Ohio Police & Fire Pension Fund, Columbus, is adding a 5% allocation to master limited partnerships and decreasing its equity exposure as the result of an asset-liability study, confirmed spokesman David Graham.
The $12.4 billion pension fund has begun an invitation-only search for MLP managers as a result of the study, conducted by staff and investment consultant Wilshire Associates, Mr. Graham said. The pension fund's board of trustees will consider prospective MLP managers at its January meeting.
The pension fund's target allocations to domestic and international equity have been decreased to 18.5% each, from 21.7% each.
Timber was raised to 5% from 3%, while global inflation-linked bonds increased to 13% from 12.9% and private markets increased to 8% from 7%.

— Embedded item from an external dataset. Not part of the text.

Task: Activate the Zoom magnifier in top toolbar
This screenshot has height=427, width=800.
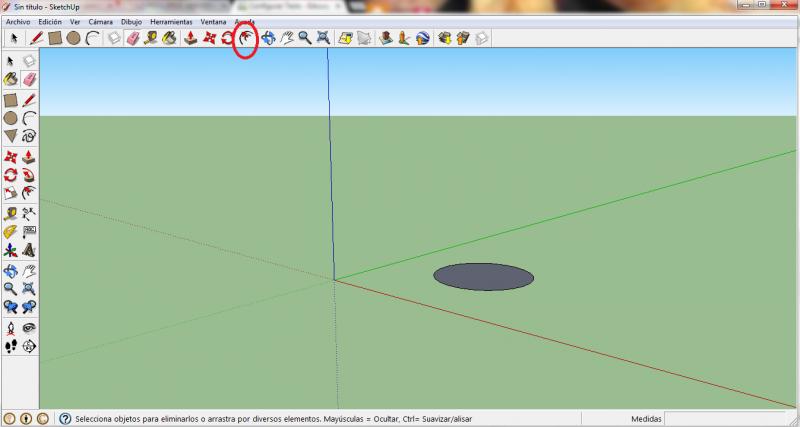Action: click(x=304, y=38)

A new target allocation for core fixed income was established at 23%, while a 23.7% target to long-duration fixed income was eliminated. The pension fund had not begun to invest in those strategies. A commodities target of 3% was also eliminated, also one in which the pension fund had not made any commitments.

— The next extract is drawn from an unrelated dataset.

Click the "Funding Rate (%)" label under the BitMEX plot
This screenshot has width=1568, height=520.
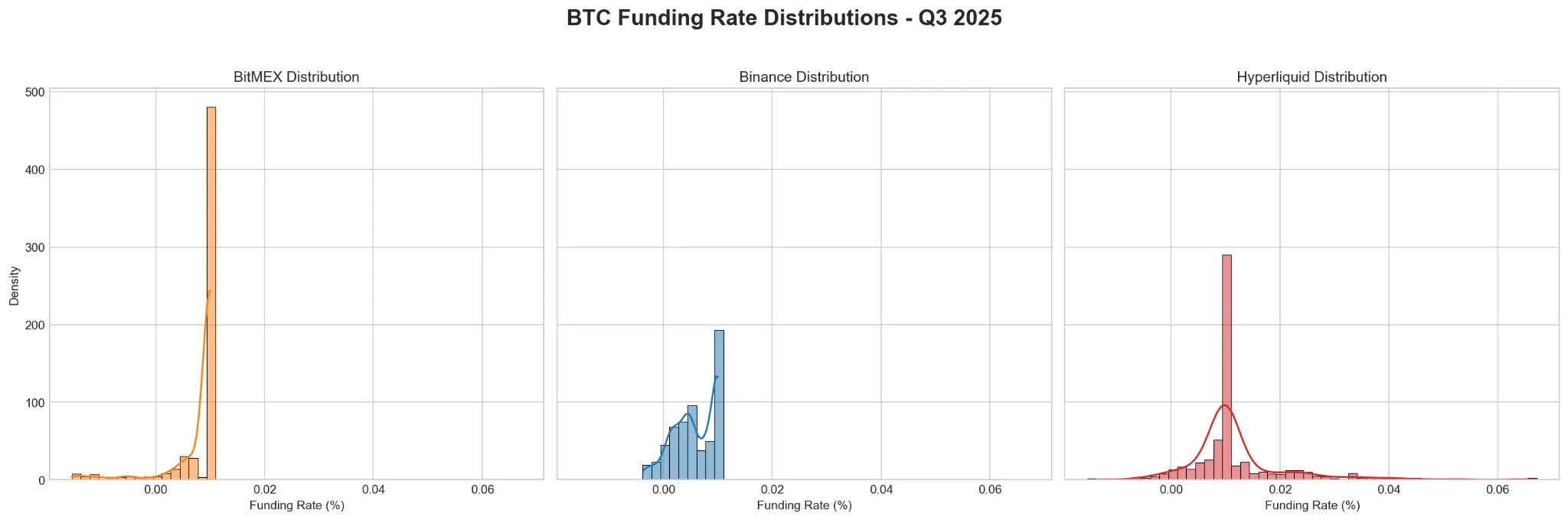point(296,505)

High yield and real estate remained unchanged at 15% and 12%, respectively, while a leverage allocation, which is part of the risk-parity approach adopted in the pension fund's last study, was decreased to -20% from -18%.
Separately, the pension fund's real estate consultant, Townsend Group, recommended a 2013 real estate investment plan designed to get the pension fund up to its 12% target, as well as to pursue “the strategic objectives of inflation hedging, diversification, and attractive risk-adjusted returns,” Mr. Graham wrote in an e-mail.

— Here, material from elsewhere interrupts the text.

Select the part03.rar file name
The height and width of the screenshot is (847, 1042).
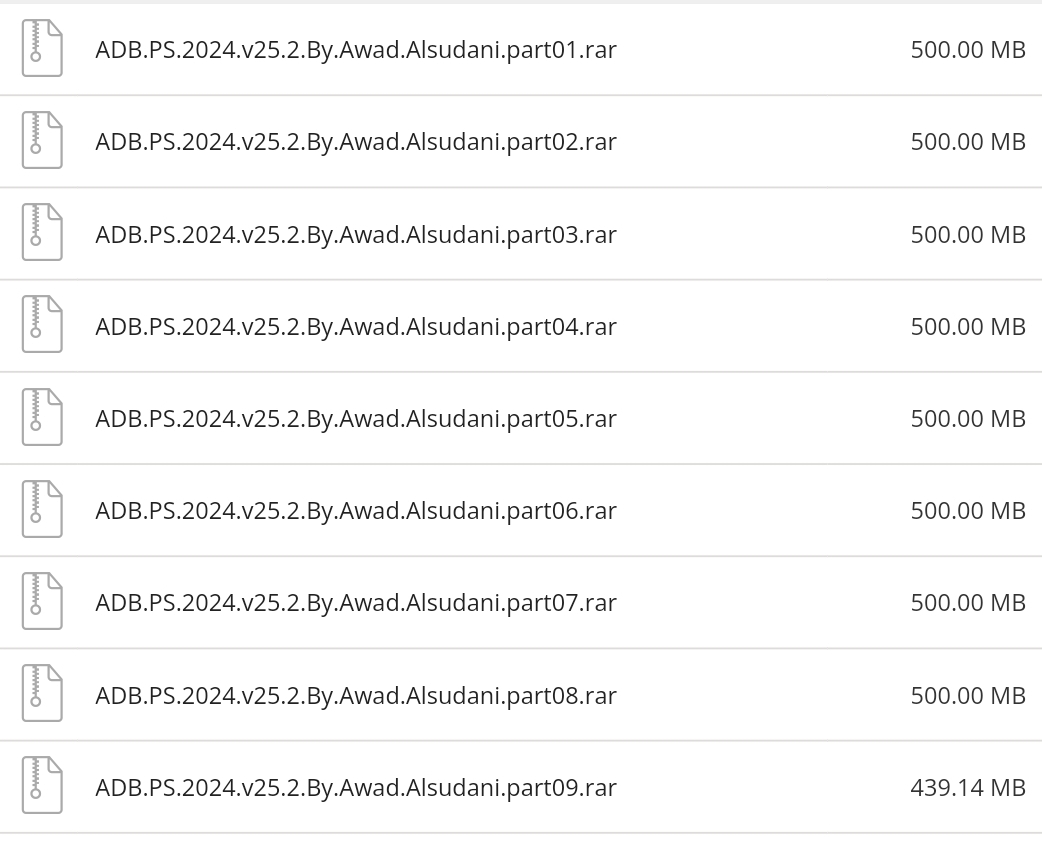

Total non-core real estate commitments in 2013 will be $170 million to $230 million, with $30 million to $70 million per investment.
The current actual allocation to real estate is 10.1%.
Also, the pension fund committed $55 million to Warburg Pincus Private Equity XI, a first-time commitment to a Warburg Pincus fund. The actual allocation to private markets is 4.1%, compared to the 8% target.